Scott's experience includes his representation of:

  • A-T Solutions Corporate Holdings Prime, Inc., a Virginia-based provider of counterterrorism services, products, technology and training and a portfolio company of CI Capital Partners, in its acquisition by Pacific Architects and Engineers, Inc., a Virginia-based provider of support for essential global missions of the U.S. government;
  • An informal committee of certain holders of second and third lien secured notes of Altegrity, Inc., a global risk and information services company that provides employment background screening and risk and information management services and solutions, as well as certain lenders of post-petition financing, in connection with Altegrity's restructuring through a pre-arranged chapter 11 case;
  • American Realty Capital Trust III, a publicly registered, non-traded real estate investment program, in its $2.2 billion acquisition by American Realty Capital Properties, a publicly traded real estate investment trust;
  • LM Ericsson, a member of Rockstar Bidco, a consortium whose members also include EMC Corp., Microsoft, Research In Motion and Sony, in the winning $4.5 billion section 363 auction bid for a portfolio of 6,000 patents and patent applications of bankrupt Nortel Networks, which cover a range of wired, wireless and digital communication technologies;
  • Berkshire Partners in its investment in Canada-based Farm Boy, a food retailer with private label products and 13 stores in the Greater Ottawa, Cornwall and Kingston regions;
  • Brookfield Asset Management in the $866 million acquisition by BSREP Industrial, L.P. (a Brookfield fund) of Verde Realty, a Houston-based real estate investment trust focused on industrial distribution properties;
  • The Carlyle Group in its investment in Bonotel Exclusive Travel, a luxury inbound tour operator;
  • General Growth Properties (GGP)  in several transactions related to its emergence from bankruptcy, including:
    • a $2.3 billion common stock offering that was unique in that it involved an SEC-registered public equity offering conducted during the pendency of a chapter 11 case;
    • a "resale shelf" registration to enable plan sponsors to freely sell shares of its stock subscribed for in the plan; and
    • representation of The Howard Hughes Corporation (THHC), a new entity created to hold GGP's portfolio of master planned communities and other strategic real estate development opportunities, in its spin-off from GGP as part of GGP's plan of reorganization.
  • Lehman Brothers in the sale of its entire stake in Archstone, its single largest asset valued at more than $16 billion, a privately held owner, operator and developer of multifamily apartment properties, to real estate investment trusts Equity Residential and AvalonBay Communities, Inc., both publicly traded real estate enterprises focused on multifamily properties in the U.S.;
  • NorthStar Healthcare Income, Inc. and Griffin-American Healthcare REIT III, Inc.'s joint venture in the acquisition of  Trilogy Investors LLC for approximately $1.125 billion;
  • Walter Energy, Inc., a leading producer and exporter of metallurgical coal for the global steel industry, in all aspects of its chapter 11 case; and
  • Wellspring Capital Management LLC  in its acquisition of AdvoServ, a Delaware-based behavioral healthcare provider. 
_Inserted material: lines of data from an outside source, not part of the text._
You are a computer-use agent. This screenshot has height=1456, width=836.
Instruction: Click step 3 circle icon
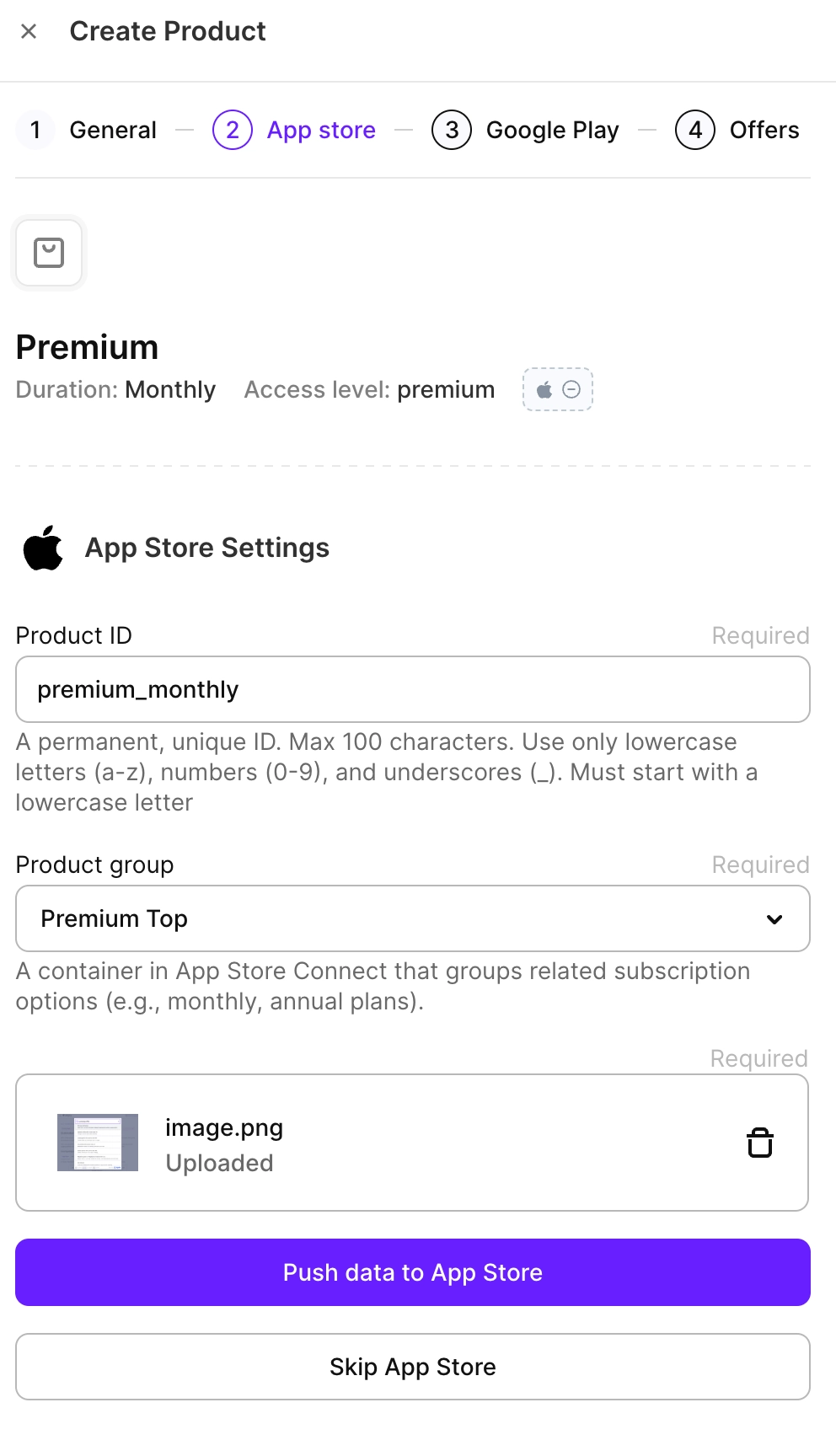[x=452, y=130]
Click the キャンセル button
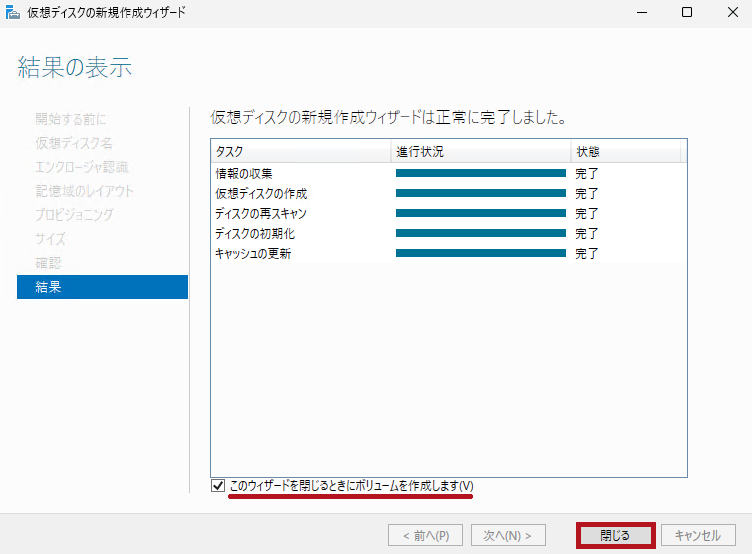 tap(698, 535)
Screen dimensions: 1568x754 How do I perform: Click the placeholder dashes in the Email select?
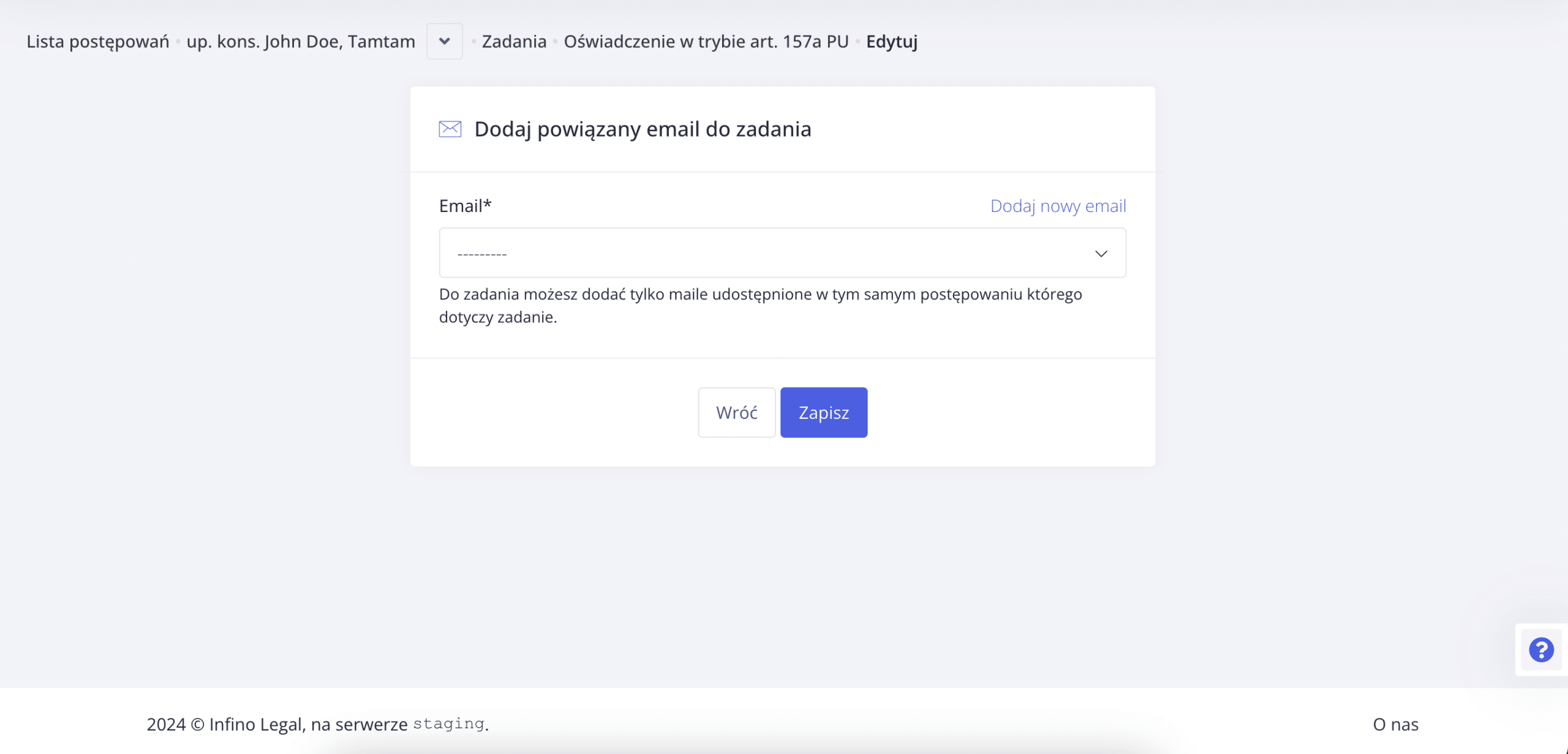tap(482, 254)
Additional representative clients include Apollo Global Management, Ontario Teachers' Pension Plan and Vice Media.

Scott is recognized as a leading lawyer by Chambers USA and Legal 500 and has been named among the leading Bankruptcy Tax Specialists in the nation's major law firms by Turnarounds and Workouts magazine. In 2013, he was named as one of five "MVPs" in the tax category by Law360 in its annual ranking of law firm partners who have demonstrated "exceptional work in transactions." Scott was selected by Investment Dealer's Digest for its annual "40 Under 40" list of the top up-and-coming professionals in the finance industry.

Scott is a Certified Public Accountant (CPA).